**REQUIRED TASK 1**
Reproduce a passage from the post below, beginning at the words "Eight months and" and stopping after the words "it doesn’t matter.".
**REQUIRED TASK 2**
Answer these questions using the post below:
(a) How many months does the writer have left before getting the bachelor's degree?
(b) Which university offers the graduate program the writer found?
(c) Which two campuses does that program split its year between?

**EXCERPTED TEXT**

Eight months and I will have my bachelor’s degree in creative writing. That is an insane sentence to write. I don’t think I’m ready for it at all. I’ve scrapped and clawed for that little piece of paper for so long that I have no clue what the reality of my world will be like when I actually get it. Like none.

I’ started to seriously think about what I actually want to do post-bachelors earlier last week. For awhile I looked up internships and local writing jobs but I never really felt impassioned about anything specific. When people asked me “So what are you going to do with your degree?” I typically responded “…write. And hopefully get paid for it.” I didn’t (don’t, really) care what field it was – I just want to spend my life writing. Journalism, Screenplays, Novels – it doesn’t matter.

But on Friday I found something I actually feel passionate about.

I’ve always wanted to travel to Europe. Always. Ever since I started reading British romanticism or the modernist American writers of the 1920’s I have had a fascination with the United Kingdom and France (or, to be specific, London and Paris). So, for fun, on Friday I looked for grad school opportunities in London. Insert the University of Kent. The school has a one-year creative writing graduate program where you spend six months at their Canterbury campus and six months at their Paris campus.

They had my attention.

For the rest of Friday I searched their website to learn more about their program. How would we fit together? How much would it cost? What were their classes like? I had to know everything. There have been a couple of periods in my life when I have been confronted with something and I intrinsically knew that this was meant for me – that I need to be wherever this thing may be. This was one of those times.

I’ve written on here about my love for the earlier mentioned time periods, medieval culture and the almost mythical allure of that area. When I read the overview of their program it felt like I found a part of me I didn’t know was lost:

Our expertise ranges from the medieval to the postmodern, including British, American and Irish literature, postcolonial writing, 18th-century studies, Shakespeare, early modern literature and culture, Victorian studies, modern poetry, critical theory and cultural history. The international standing of the School ensures that we have a lively, confident research culture, sustained by a vibrant, ambitious intellectual community. We also count a number of distinguished creative writers among our staff, and we actively explore crossovers between critical and creative writing in all our areas of teaching and research.

**GIVEN INFORMATION**
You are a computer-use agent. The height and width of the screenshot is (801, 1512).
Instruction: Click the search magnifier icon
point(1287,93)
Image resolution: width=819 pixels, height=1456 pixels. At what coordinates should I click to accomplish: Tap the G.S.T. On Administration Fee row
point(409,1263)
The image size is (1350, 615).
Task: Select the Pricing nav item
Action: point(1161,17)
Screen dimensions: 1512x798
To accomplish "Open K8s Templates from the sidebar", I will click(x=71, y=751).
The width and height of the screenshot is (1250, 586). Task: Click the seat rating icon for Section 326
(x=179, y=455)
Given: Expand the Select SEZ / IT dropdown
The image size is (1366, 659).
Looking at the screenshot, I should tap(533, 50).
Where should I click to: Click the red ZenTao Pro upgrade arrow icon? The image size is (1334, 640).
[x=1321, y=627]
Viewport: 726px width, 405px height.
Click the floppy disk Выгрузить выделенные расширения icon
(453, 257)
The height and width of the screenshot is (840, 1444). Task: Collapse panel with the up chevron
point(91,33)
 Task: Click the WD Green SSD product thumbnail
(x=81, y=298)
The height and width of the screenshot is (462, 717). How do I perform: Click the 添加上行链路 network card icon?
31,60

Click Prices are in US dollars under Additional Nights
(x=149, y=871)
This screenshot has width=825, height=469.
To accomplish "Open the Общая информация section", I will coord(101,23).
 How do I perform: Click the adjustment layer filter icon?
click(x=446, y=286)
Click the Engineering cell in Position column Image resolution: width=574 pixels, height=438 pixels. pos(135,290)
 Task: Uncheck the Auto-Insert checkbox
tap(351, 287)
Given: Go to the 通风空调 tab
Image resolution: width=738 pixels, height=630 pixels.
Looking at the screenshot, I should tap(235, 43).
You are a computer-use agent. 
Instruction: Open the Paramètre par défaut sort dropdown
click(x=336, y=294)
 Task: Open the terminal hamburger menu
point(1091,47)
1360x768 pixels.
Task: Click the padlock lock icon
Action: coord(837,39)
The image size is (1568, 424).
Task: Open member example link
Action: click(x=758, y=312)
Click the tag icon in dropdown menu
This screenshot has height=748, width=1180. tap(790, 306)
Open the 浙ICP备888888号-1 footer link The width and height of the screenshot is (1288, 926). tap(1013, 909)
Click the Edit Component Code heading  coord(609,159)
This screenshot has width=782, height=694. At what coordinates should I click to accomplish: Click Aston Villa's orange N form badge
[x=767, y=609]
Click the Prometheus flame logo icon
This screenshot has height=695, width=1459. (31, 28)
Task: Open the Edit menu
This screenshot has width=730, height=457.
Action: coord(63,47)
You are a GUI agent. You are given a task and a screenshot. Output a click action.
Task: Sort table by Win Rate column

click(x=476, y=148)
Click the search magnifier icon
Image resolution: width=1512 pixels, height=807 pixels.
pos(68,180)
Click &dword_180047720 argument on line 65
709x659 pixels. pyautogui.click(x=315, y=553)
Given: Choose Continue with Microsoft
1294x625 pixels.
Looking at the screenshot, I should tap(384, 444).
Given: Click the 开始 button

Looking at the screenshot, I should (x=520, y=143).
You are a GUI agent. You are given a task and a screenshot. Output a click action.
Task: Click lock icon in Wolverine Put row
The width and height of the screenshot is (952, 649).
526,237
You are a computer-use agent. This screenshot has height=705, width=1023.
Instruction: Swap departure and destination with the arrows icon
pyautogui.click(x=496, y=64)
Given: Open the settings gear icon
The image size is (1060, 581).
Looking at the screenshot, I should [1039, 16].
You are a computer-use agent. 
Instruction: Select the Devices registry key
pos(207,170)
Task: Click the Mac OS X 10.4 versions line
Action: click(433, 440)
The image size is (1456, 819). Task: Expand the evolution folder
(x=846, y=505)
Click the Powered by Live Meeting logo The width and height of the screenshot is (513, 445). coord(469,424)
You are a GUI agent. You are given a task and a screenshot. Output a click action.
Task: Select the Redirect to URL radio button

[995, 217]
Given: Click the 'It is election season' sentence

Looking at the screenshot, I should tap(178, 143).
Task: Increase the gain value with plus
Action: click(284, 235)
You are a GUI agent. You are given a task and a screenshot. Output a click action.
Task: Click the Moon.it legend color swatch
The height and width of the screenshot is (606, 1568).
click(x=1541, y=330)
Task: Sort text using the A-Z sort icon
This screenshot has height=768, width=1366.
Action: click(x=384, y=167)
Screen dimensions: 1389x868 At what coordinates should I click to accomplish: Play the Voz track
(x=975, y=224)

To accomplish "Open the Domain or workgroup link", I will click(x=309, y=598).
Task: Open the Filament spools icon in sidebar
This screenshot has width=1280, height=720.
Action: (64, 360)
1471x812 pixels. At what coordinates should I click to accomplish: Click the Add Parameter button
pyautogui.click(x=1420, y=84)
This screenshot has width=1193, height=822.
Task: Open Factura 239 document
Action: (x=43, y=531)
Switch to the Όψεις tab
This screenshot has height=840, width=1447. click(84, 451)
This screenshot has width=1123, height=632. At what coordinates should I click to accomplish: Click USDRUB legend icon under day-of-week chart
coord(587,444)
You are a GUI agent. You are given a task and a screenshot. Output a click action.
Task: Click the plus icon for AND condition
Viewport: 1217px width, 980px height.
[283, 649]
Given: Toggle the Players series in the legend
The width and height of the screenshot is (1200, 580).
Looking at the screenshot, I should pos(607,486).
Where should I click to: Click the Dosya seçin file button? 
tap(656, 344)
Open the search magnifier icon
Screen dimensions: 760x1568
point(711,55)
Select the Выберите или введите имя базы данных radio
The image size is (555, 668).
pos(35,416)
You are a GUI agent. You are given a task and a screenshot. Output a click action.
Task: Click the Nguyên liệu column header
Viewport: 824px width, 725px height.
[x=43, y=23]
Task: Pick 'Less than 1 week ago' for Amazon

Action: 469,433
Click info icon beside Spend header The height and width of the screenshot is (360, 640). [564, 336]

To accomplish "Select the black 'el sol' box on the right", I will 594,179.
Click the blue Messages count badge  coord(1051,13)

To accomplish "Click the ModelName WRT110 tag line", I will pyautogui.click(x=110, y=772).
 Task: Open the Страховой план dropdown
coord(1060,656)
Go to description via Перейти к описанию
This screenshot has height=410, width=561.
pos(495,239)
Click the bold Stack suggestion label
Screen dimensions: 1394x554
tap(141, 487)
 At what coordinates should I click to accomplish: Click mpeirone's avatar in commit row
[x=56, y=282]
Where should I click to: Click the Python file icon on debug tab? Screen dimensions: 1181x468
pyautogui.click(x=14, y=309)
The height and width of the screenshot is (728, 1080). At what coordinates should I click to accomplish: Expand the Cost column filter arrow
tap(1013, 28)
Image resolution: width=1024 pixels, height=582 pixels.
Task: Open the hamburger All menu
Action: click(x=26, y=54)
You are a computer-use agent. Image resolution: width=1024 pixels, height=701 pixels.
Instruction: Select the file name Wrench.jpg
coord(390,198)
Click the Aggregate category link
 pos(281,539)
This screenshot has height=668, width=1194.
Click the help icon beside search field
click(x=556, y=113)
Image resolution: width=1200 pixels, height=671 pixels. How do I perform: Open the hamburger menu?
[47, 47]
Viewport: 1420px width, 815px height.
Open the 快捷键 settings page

**EXERCISE RESULT 1**
Eight months and I will have my bachelor’s degree in creative writing. That is an insane sentence to write. I don’t think I’m ready for it at all. I’ve scrapped and clawed for that little piece of paper for so long that I have no clue what the reality of my world will be like when I actually get it. Like none.

I’ started to seriously think about what I actually want to do post-bachelors earlier last week. For awhile I looked up internships and local writing jobs but I never really felt impassioned about anything specific. When people asked me “So what are you going to do with your degree?” I typically responded “…write. And hopefully get paid for it.” I didn’t (don’t, really) care what field it was – I just want to spend my life writing. Journalism, Screenplays, Novels – it doesn’t matter.

**EXERCISE RESULT 2**
(a) Eight months.
(b) The University of Kent.
(c) Canterbury and Paris, six months at each.